Stored items from a collection
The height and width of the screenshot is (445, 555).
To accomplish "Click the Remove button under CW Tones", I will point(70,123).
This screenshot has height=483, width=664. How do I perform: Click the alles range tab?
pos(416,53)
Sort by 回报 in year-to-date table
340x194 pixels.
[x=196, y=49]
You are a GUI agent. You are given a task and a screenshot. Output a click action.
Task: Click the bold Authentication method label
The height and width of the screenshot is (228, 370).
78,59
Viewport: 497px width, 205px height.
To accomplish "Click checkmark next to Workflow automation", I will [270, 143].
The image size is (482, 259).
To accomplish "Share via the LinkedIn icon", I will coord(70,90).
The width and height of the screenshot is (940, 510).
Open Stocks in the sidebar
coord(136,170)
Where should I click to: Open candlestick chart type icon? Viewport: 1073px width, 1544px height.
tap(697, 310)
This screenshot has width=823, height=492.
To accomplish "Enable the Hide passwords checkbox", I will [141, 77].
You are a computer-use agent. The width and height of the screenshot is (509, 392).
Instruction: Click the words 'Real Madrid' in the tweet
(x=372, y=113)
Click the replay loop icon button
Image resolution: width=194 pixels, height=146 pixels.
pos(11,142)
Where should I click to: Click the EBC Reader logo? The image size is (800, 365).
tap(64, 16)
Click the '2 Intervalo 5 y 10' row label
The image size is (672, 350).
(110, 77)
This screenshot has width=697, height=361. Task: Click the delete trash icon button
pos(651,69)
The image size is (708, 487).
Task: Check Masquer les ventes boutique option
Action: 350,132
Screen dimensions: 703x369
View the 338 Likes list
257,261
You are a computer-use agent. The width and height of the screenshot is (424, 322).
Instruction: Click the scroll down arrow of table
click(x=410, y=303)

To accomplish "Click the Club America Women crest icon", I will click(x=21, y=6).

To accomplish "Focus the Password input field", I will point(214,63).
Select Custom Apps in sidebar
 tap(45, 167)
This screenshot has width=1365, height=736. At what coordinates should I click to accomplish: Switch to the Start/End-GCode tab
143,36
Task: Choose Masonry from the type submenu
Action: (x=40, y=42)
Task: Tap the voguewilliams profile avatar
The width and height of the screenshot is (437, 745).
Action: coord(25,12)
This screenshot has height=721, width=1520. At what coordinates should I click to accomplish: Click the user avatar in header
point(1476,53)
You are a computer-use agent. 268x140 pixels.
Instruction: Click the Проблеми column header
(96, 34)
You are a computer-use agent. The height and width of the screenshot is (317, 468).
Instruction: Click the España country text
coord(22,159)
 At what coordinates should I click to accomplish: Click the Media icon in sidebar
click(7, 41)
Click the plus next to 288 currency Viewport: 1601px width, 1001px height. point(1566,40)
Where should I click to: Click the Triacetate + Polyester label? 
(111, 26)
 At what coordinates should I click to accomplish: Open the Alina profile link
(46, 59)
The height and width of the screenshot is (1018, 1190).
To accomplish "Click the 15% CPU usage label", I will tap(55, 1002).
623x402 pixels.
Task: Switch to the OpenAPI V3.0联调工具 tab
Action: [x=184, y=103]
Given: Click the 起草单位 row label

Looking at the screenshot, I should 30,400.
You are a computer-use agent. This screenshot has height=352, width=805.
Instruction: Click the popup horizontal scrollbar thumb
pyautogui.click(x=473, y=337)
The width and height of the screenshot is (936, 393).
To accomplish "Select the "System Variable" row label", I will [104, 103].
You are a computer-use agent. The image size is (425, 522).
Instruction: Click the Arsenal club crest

→ Problem to work on
How many lines in the entries above include the string "crest"? Give only the number.

→ Result for this task
2